South Africa have been there, done that with victory on home soil in 1995. They have marched to within 160 minutes of a repeat in switchback style: a 36-0 hammering of England followed by a close-run thing against Tonga then a tooth-and-nail fight to get past Fiji in last Sunday's quarter-final. "Argentina kick more than most and live off scraps," said White. "I don't know whether that will help us to counter-attack but for us it will be about getting into their half and applying pressure. The bottom line is that Pichot is in charge of that team and is vital we put pressure on numbers nine and 10."

White and the Pumas' coach, Marcelo Loffreda – who is to join Leicester after the World Cup – are good friends. Loffreda has been a guest of White's at a Super 14 match and they have talked through the secrets of the Pumas' cherished bajada: the eight-man shove in the scrum.

"Argentina are unique," said White. "All their clubs take a pride in the way they scrummage and maul. And I expected them to go well against France, as so many of the Argentina team play here. They beat the French who beat New Zealand so they must be the favourites for this match. They will have most of the crowd cheering for them too."
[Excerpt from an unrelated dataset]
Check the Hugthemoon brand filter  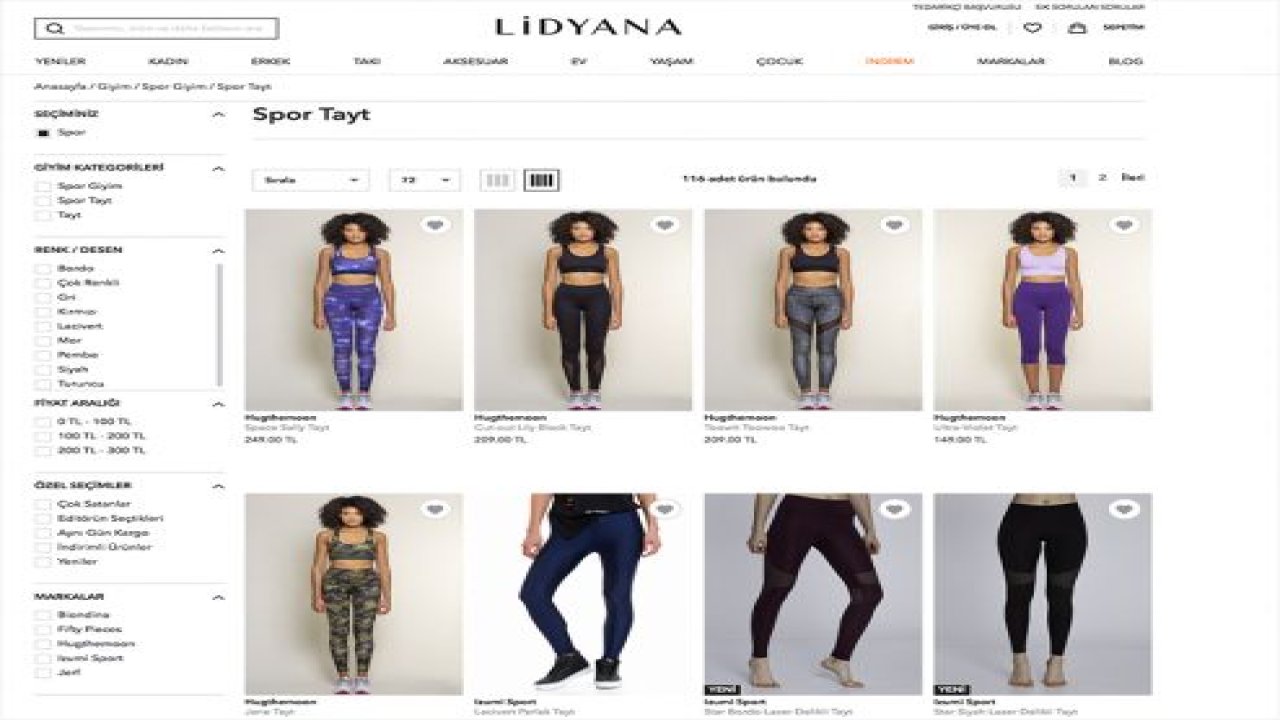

Given that Os du Randt and his friends in the South African pack would happily grind opposition noses in the dirt all evening long, it may not be a festival of running. It was the rolling maul which brought two crucial tries against the Fijians. But who knows?
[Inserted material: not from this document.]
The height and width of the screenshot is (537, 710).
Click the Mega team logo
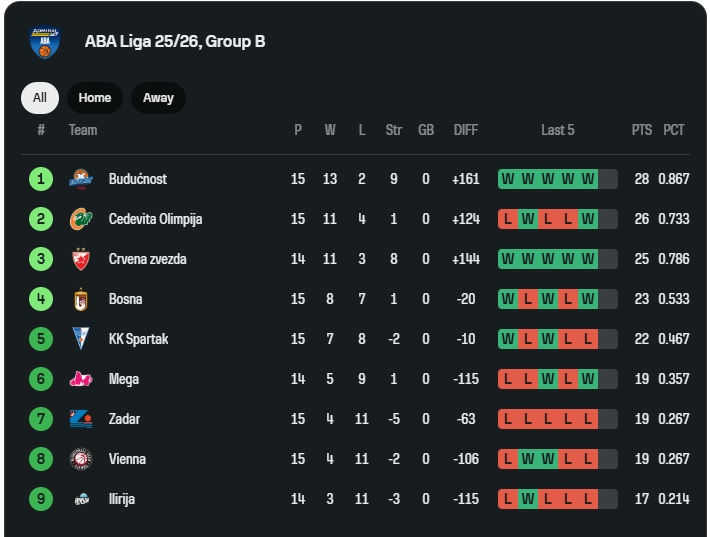tap(80, 379)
Argentina showed before the World Cup they can fling the ball around when they fancy it – the outside backs Lucas Borges and Ignacio Corleto are frighteningly potent when given the chance – and then there is the Springbok admiral of the fleet-footed, Bryan Habana.

"We are usually the underdogs and it suits us," cautioned Loffreda, acknowledging the Pumas have never beaten South Africa or New Zealand. "It puts our minds in the perfect place."

White dismissed reports that his post would be up for renewal by the South African Rugby Union next week, and reiterated that his contract runs until 31 December. However, he also said he was "sure something will be coming up" elsewhere in the world, should his need arise. He likened the experience of his team with a South African record 653 caps to England's 2003 World Cup winners and spoke of a "winning mentality which is contagious" as he recalled the Bulls' Super 14 final victory earlier this year. "A lot of the guys here have forgotten how to lose," White said, tempting fate just a little given that the Bulls won the final against the Durban-based Sharks who are more heavily represented in the Boks' 22. The referee for that final? Steve Walsh, of New Zealand, the very man with the whistle tomorrow.

Skills, steaks and songs Key clashes in tomorrow's match

* FLY-HALF Juan Martin Hernandez improvised with a left-footed dropped goal in the grinding quarter-final win over Scotland last week, and as one of two Pumas up for the IRB's world player of the year award (the other is Felipe Contepomi, with South Africa's Bryan Habana also on the shortlist) he is almost obliged to produce something special. Butch James rewrote his reputation as nothing but a big-hit merchant with a brave and varied contribution after a bang on the head at Twickenham last autumn.

* SCRUMOS du Randt was not tempted back to Springbok ranks by coach Jake White after semi-retiring to his 2000-acre ranch to engage in pit-a-pat rugby. If the Pumas fancy a ruck, the Ox will give it to them. Argentina's love of the scrum is as legendary as their penchant for a good steak. The Boks prefer their meat red and raw too. There could be blood on the Stade de France grass.

* TEMPERAMENT When it comes to the crying game otherwise known as the national anthems, Argentina are up with the best of them, otherwise known at this World Cup as the Portuguese. Expect 22 sets of quivering lower lips during "Marcha de la Patria" (March of the Fatherland). The Boks are a more stoical bunch and, having never lost to Argentina, will trade on a perceived psychological advantage.